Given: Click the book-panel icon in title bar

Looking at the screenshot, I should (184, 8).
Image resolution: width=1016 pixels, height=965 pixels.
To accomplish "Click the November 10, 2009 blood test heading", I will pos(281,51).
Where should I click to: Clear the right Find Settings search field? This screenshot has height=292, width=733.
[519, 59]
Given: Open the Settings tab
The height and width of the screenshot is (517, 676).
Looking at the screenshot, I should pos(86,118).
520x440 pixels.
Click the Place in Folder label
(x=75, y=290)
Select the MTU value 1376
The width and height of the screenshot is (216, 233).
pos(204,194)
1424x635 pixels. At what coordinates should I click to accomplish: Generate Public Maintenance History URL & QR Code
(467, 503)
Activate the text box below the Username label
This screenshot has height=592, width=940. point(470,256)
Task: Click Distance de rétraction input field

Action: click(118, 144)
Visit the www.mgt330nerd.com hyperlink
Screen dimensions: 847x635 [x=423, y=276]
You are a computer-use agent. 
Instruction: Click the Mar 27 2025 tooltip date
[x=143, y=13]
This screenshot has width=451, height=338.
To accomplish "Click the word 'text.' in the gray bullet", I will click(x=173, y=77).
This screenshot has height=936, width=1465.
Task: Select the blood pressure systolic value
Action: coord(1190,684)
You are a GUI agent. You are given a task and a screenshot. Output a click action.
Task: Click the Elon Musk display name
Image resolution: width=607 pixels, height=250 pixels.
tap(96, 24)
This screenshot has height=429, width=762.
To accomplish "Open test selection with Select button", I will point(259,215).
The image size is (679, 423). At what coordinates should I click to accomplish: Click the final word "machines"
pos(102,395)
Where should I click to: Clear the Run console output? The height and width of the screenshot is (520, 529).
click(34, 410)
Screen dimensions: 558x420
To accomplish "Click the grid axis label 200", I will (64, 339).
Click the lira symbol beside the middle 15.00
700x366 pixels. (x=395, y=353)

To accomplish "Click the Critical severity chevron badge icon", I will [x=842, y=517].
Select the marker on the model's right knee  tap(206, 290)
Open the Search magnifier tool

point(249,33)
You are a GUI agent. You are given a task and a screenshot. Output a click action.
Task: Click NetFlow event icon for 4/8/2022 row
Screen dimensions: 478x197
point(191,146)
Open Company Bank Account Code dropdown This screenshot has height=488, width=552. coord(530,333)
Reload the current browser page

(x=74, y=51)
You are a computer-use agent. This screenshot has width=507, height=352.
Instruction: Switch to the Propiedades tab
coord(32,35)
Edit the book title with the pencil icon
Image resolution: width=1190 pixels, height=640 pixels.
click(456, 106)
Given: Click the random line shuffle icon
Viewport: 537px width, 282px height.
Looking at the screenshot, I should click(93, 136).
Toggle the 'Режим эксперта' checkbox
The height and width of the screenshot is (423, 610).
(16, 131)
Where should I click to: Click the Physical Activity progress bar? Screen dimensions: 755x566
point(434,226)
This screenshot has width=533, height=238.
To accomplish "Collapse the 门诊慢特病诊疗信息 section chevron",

§ ASSIGNED TASK:
Write the whole listing out again, exactly as it appears above.

§ RESPONSE TO THIS TASK:
Given: Click the book-panel icon in title bar

Looking at the screenshot, I should (184, 8).
Image resolution: width=1016 pixels, height=965 pixels.
To accomplish "Click the November 10, 2009 blood test heading", I will pos(281,51).
Where should I click to: Clear the right Find Settings search field? This screenshot has height=292, width=733.
[519, 59]
Given: Open the Settings tab
The height and width of the screenshot is (517, 676).
Looking at the screenshot, I should pos(86,118).
520x440 pixels.
Click the Place in Folder label
(x=75, y=290)
Select the MTU value 1376
The width and height of the screenshot is (216, 233).
pos(204,194)
1424x635 pixels. At what coordinates should I click to accomplish: Generate Public Maintenance History URL & QR Code
(467, 503)
Activate the text box below the Username label
This screenshot has height=592, width=940. point(470,256)
Task: Click Distance de rétraction input field

Action: click(118, 144)
Visit the www.mgt330nerd.com hyperlink
Screen dimensions: 847x635 [x=423, y=276]
You are a computer-use agent. 
Instruction: Click the Mar 27 2025 tooltip date
[x=143, y=13]
This screenshot has width=451, height=338.
To accomplish "Click the word 'text.' in the gray bullet", I will click(x=173, y=77).
This screenshot has height=936, width=1465.
Task: Select the blood pressure systolic value
Action: coord(1190,684)
You are a GUI agent. You are given a task and a screenshot. Output a click action.
Task: Click the Elon Musk display name
Image resolution: width=607 pixels, height=250 pixels.
tap(96, 24)
This screenshot has height=429, width=762.
To accomplish "Open test selection with Select button", I will point(259,215).
The image size is (679, 423). At what coordinates should I click to accomplish: Click the final word "machines"
pos(102,395)
Where should I click to: Clear the Run console output? The height and width of the screenshot is (520, 529).
click(34, 410)
Screen dimensions: 558x420
To accomplish "Click the grid axis label 200", I will (64, 339).
Click the lira symbol beside the middle 15.00
700x366 pixels. (x=395, y=353)

To accomplish "Click the Critical severity chevron badge icon", I will [x=842, y=517].
Select the marker on the model's right knee  tap(206, 290)
Open the Search magnifier tool

point(249,33)
You are a GUI agent. You are given a task and a screenshot. Output a click action.
Task: Click NetFlow event icon for 4/8/2022 row
Screen dimensions: 478x197
point(191,146)
Open Company Bank Account Code dropdown This screenshot has height=488, width=552. coord(530,333)
Reload the current browser page

(x=74, y=51)
You are a computer-use agent. This screenshot has width=507, height=352.
Instruction: Switch to the Propiedades tab
coord(32,35)
Edit the book title with the pencil icon
Image resolution: width=1190 pixels, height=640 pixels.
click(456, 106)
Given: Click the random line shuffle icon
Viewport: 537px width, 282px height.
Looking at the screenshot, I should click(93, 136).
Toggle the 'Режим эксперта' checkbox
The height and width of the screenshot is (423, 610).
(16, 131)
Where should I click to: Click the Physical Activity progress bar? Screen dimensions: 755x566
point(434,226)
This screenshot has width=533, height=238.
To accomplish "Collapse the 门诊慢特病诊疗信息 section chevron",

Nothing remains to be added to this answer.